First up was Justin Maxwell. Since I write from a minor league perspective, I wanted to know about how he handled the inevitable frustrations of his slow and steady journey to the big leagues and what advice he might have for players impatient for a faster trajectory.
Justin Maxwell - Fan Fest 2013
Photo by Jayne Hansen
Maxwell, who was drafted in 2005, talked to me about expectations and realities starting with 2007 after he had been placed on the 40-man roster. "I came into Spring Training hoping to make the team. I figured if I played well, I'd make the team. I had a pretty good Spring Training that year, [but] came to find out late in Spring Training [that I was going] to AA so to me that was kind of a shock. It was my first introduction to the options process. My advice would be to always play well. Don't get frustrated with the situations that you can't control. Because that's what I did. [In 2009], I was up and down a little bit. 2010 was really frustrating. I was up and down a lot, about five times, and I kind of let that affect my play in the minor league level a little bit, but you just realize that there's a lot of teams watching you at all times so it's always in your favor to really play well. Nobody cares about what you're going through off the field. They want to see you perform on the field so if you can control what you can control at the plate or in the field, just focus on baseball. The rest will take care of itself."

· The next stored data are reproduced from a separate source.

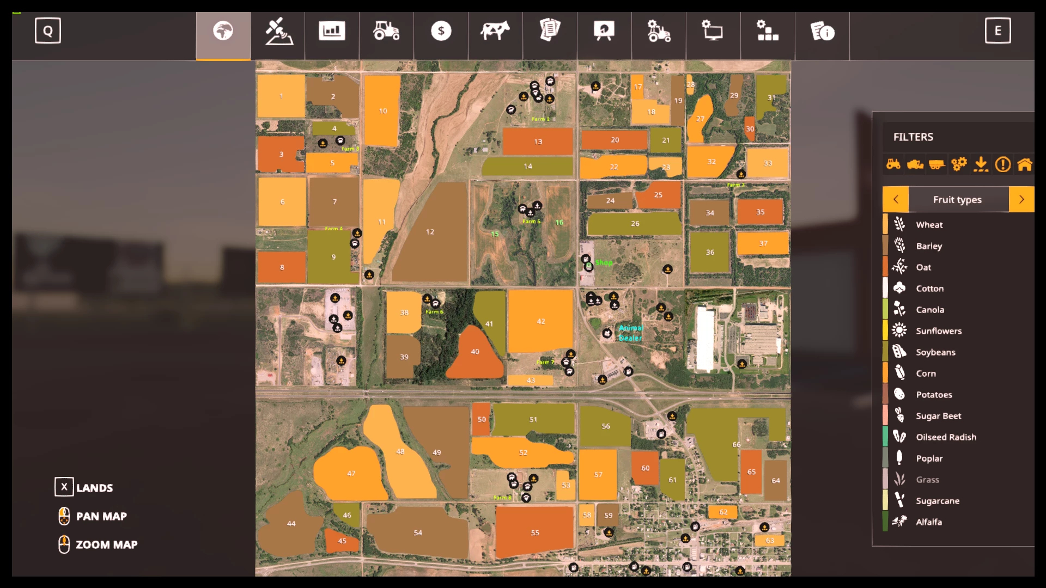Click the Fruit types selector label
Viewport: 1046px width, 588px height.
[x=957, y=200]
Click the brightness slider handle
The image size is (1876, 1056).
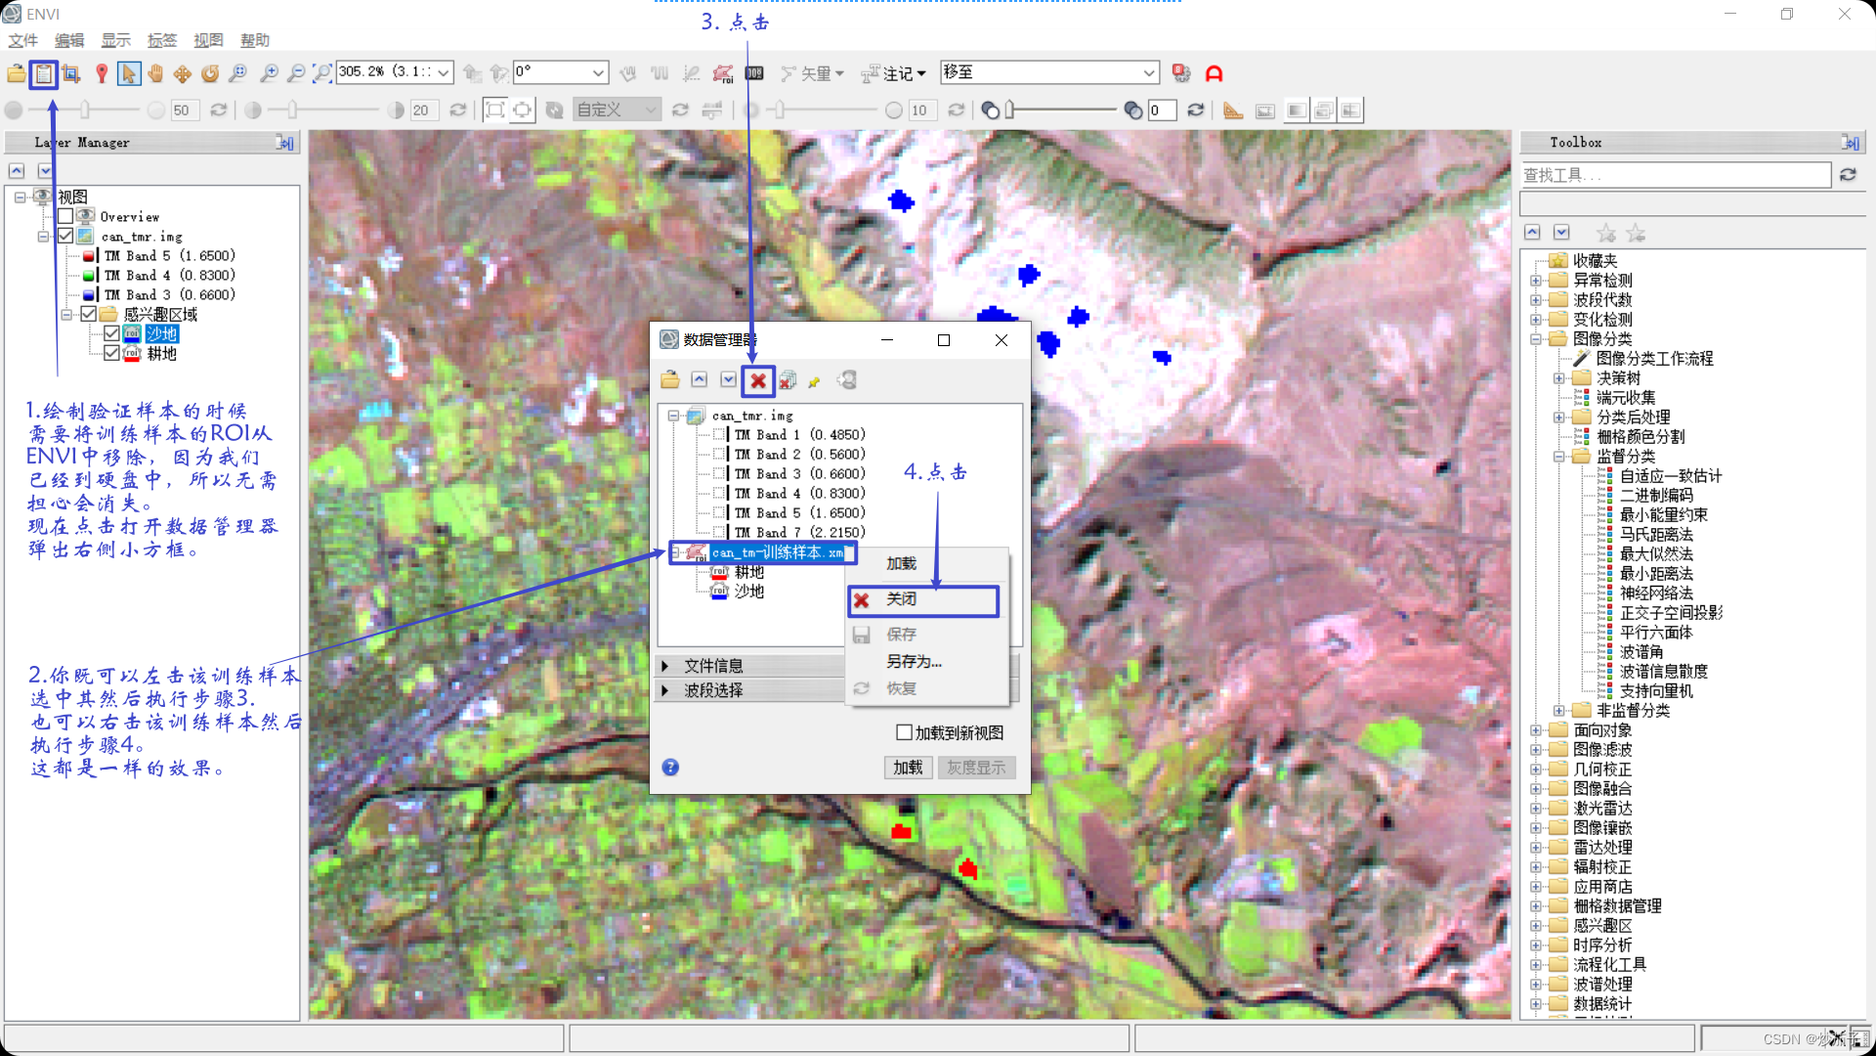click(85, 110)
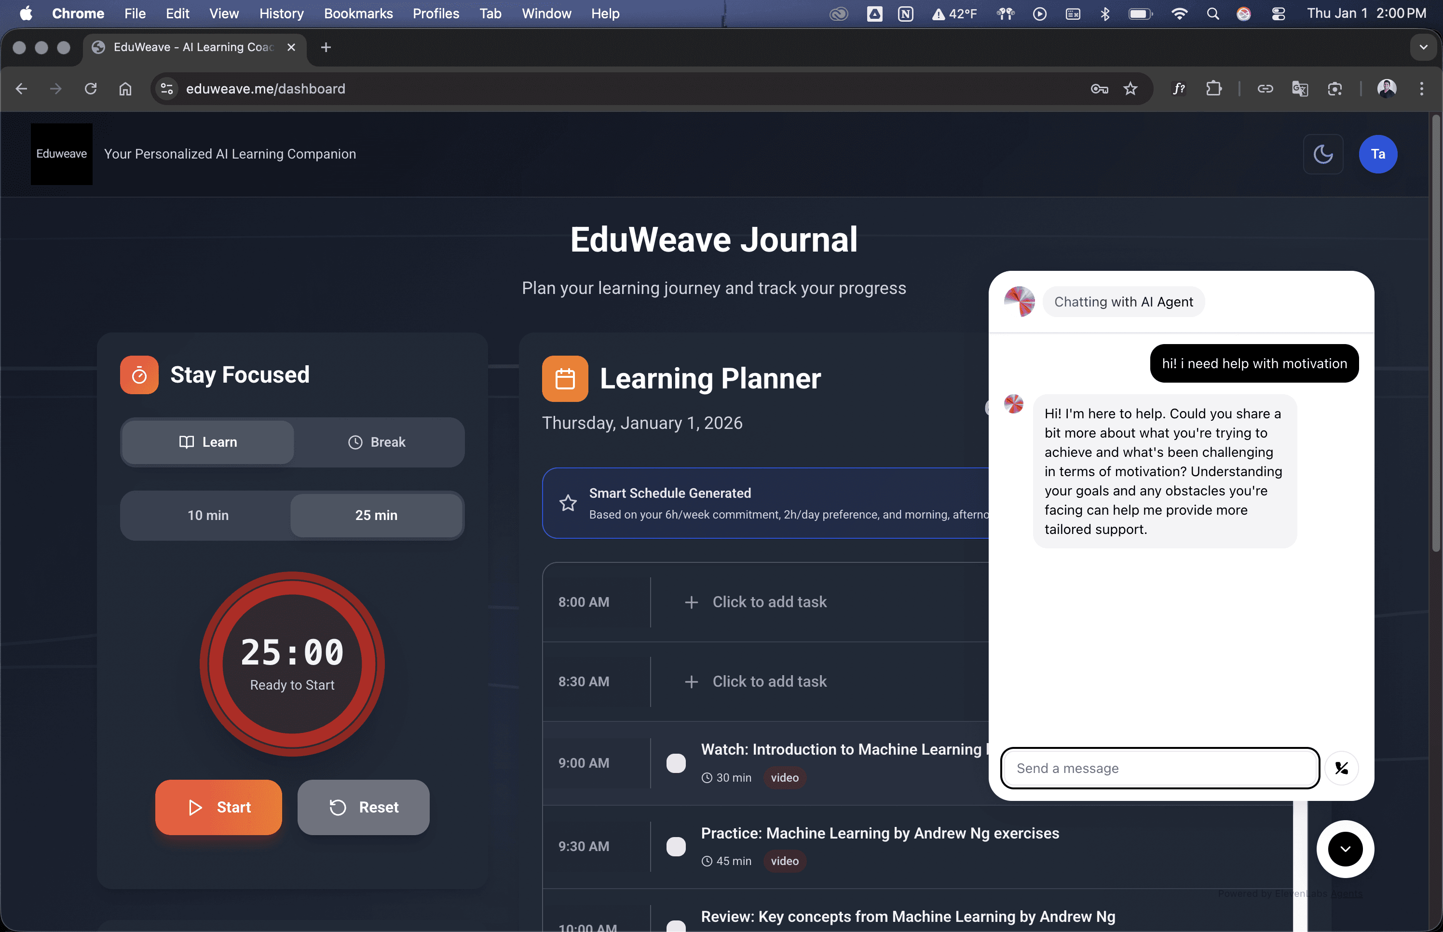Check off Practice Andrew Ng exercises task
This screenshot has height=932, width=1443.
click(x=676, y=846)
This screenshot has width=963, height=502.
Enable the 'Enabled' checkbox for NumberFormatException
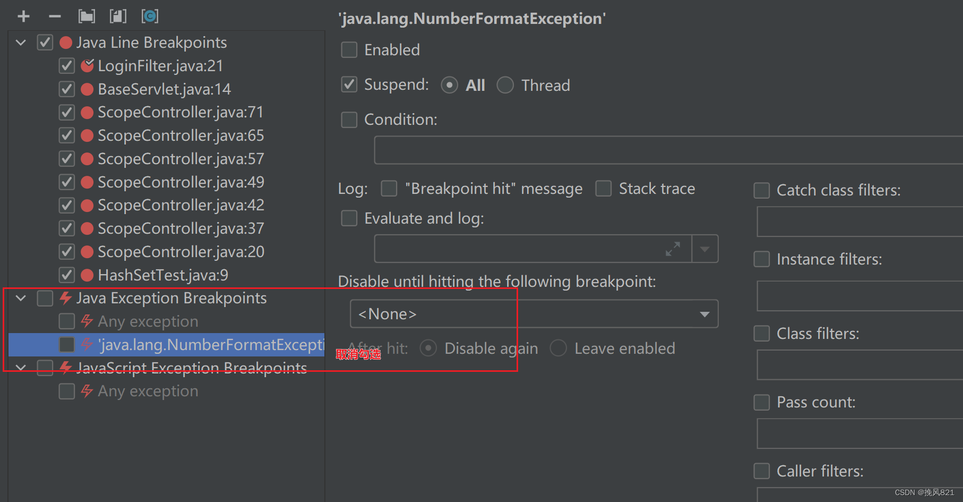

I also asked Maxwell one of my standard minor league player interview questions about which pitcher on the team he would least like to face in the batter's box. He joked about Lucas Harrell and Bud Norris being "no big deal" before he singled out Rhiner Cruz as an exceptional talent. "He's got an amazing arm. If he can get those secondary pitches over for strikes, he's going to be a special player. Not many guys can throw 97 on a consistent basis, day in and day out."
We talked a little about his goals for himself in 2013; playing centerfield and hitting to centerfield in Minute Maid Park; and playing in the American League, but a major focus of the interview was team leadership. Maxwell spoke of Brett Myers and Chris Snyder establishing a veteran presence in 2012, "I liked to pick their brains and listen to them when they would talk about the game because they'd been in the game for so long." He anticipates that Carlos Pena, "one of the nicest people I've come into contact with in baseball" will provide that type of leadership in 2013.
But I wanted to know which younger players on the team were poised to evolve into leadership roles. "Hopefully, it's myself. I've been in situations like this before as one of the older players, and I was one of the older players last year. I'm usually not as vocal as I should be. Hopefully, I can take more of a leadership role this year."
On a team like the Astros, leaders will need to emerge organically from among the younger players. But leadership cannot be forced on the unwilling. Someone must be prepared to take on the mantle and Justin Maxwell appears to be more than willing. As an excellent communicator with a clear vision, I think he will succeed in establishing himself in the clubhouse.